Even though I started the blog on a Monday I’m going to conduct my weeks from Sunday – Saturday. So here’s a summary of my working out this week:
Running: 144 minutes, 13.5 miles, 10:40 minutes/mile pace (pretty good!). I don’t think I’ve mentioned before but I use a great website, Running Ahead to track my running statistics. I don’t use it for anything else but I think it’s great for keeping track of the running. I only track the running part of my time on the treadmill on there and not the warm-up or cool-down.
Elliptical: 55 minutes
Other: There was no other this week
Total time 199 minutes — this isn’t what you’ll get if you add the times on my blog because some of those include the warm-up and cool-down minutes on the treadmill.
This week I aimed at 40 minutes of cardio (although, again, I want to stress that I have no rules…only goals). I managed to go to the gym 5 days which is fantastic! Many more days than I had been going since I started my gym membership at the end of October.
This coming week I want to do a few things, shoot for 45 minutes of cardio each day and do at least one class. I want to attend one BODYPUMP class which is a Les Mills course. My gym, NIFS‘ description of the class: BODYPUMP™ is the original barbell class that strengthens your entire body. This workout challenges all your major muscle groups by using the best weight-room exercises like squats, presses, lifts and curls. Great music, awesome instructors and your choice of weight inspire you to get the results you came for and fast! Meet on the auxiliary court. (60 min). Part of the reason I want to go to this class is so that I can change things up and the more important reason is that I really need to start adding in the weight lifting to my work out. And, this week I also have my fitness evaluation; I’ll be sure to give a run-down of how that goes.
In terms of running/Mini-training, I did a four mile run today which went well.
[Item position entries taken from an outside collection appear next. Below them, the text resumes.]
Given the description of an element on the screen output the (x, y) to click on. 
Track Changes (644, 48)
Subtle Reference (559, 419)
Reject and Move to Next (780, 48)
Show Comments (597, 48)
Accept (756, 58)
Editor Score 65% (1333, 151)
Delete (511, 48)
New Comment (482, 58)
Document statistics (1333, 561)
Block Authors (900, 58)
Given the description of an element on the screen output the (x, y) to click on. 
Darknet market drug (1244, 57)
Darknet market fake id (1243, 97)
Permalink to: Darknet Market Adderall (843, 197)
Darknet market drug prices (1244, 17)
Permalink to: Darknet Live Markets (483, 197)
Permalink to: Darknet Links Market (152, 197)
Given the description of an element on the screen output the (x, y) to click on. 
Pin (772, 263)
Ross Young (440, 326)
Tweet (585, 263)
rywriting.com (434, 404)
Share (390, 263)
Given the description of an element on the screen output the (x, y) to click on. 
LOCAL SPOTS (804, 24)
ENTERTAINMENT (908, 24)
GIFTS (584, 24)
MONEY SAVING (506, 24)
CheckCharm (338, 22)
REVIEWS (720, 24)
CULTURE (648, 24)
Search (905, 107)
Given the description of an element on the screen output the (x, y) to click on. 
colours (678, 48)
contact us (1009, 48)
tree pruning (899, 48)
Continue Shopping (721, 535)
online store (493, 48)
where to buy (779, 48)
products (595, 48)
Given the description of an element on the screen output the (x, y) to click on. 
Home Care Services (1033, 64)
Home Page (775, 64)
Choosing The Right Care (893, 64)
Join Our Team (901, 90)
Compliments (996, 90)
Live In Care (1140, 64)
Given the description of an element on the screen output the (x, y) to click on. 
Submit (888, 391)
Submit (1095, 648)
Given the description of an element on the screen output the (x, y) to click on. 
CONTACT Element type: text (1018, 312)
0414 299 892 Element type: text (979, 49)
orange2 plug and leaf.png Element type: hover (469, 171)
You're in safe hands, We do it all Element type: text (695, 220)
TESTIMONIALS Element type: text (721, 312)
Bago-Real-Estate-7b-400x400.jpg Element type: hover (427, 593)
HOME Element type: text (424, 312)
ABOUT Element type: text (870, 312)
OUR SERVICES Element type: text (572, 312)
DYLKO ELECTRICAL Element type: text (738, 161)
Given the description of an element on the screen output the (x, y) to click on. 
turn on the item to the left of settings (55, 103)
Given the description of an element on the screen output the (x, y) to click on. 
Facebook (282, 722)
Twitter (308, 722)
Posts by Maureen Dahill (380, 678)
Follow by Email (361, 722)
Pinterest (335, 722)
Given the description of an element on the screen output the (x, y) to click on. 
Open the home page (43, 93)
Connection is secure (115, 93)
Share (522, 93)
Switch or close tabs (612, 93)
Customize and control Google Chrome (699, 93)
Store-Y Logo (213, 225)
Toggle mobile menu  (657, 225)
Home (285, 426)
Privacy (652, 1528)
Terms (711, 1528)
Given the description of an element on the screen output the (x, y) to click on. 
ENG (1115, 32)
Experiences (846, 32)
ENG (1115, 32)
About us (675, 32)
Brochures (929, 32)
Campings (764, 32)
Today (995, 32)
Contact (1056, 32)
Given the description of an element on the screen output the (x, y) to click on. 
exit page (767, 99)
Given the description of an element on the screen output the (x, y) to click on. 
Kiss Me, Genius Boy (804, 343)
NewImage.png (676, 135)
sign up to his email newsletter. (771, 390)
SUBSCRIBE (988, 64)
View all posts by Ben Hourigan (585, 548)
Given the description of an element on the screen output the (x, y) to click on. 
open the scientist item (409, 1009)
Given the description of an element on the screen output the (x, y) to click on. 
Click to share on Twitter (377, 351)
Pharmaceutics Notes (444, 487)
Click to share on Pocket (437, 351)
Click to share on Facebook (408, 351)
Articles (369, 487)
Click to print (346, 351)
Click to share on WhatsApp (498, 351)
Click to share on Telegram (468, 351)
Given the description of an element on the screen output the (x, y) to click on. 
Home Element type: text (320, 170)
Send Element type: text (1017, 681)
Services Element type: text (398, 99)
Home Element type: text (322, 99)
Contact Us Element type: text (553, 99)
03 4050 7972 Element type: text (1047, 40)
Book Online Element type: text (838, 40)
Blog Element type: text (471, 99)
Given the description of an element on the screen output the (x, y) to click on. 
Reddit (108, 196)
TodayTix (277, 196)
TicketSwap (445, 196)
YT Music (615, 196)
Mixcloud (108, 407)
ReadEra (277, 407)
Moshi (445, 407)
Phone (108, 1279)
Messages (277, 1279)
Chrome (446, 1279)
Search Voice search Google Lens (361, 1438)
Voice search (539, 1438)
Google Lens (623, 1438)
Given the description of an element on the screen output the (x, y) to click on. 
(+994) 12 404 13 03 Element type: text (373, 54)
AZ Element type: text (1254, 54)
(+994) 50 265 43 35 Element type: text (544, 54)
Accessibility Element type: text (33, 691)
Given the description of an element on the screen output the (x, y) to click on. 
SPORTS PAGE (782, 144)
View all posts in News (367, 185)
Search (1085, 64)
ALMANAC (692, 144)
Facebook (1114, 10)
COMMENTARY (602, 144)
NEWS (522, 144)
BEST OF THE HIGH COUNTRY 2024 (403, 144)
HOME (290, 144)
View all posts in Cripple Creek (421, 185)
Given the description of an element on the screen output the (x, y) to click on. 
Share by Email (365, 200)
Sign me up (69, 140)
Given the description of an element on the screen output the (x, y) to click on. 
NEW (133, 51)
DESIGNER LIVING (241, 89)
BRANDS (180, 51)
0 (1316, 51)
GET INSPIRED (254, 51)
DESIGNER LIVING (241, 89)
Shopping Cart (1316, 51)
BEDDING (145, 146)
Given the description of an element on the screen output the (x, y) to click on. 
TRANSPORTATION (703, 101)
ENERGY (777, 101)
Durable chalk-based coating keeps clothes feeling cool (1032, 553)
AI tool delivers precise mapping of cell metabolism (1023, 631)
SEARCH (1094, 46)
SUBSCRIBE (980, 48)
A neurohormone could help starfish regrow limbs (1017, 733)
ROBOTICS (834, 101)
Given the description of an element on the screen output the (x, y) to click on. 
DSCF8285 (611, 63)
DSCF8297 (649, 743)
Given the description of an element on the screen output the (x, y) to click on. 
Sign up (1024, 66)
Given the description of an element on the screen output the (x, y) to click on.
I know I mentioned yesterday that I wanted to do 5 miles, but unfortunately I had a time constraint today and didn’t get moving fast enough this morning to get 5 miles in. The 4 felt good, and not like too much, AND I was able to keep a good pace. My goal pace this years is 11 minute-miles. I have done 12 minute miles the past 2 years and would really like to speed it up a bit. On days that I run I’m going to try to do 2-4 miles on weekdays, with some days being speed training, and on Saturdays I want to get in a long run that’s going to increase by a 1/2 mile each weekend (at least for now). Next Saturday, my run will be 4.5 miles. The key part is I want to keep the pace up for the long runs, which is something I’ve struggled with in the past.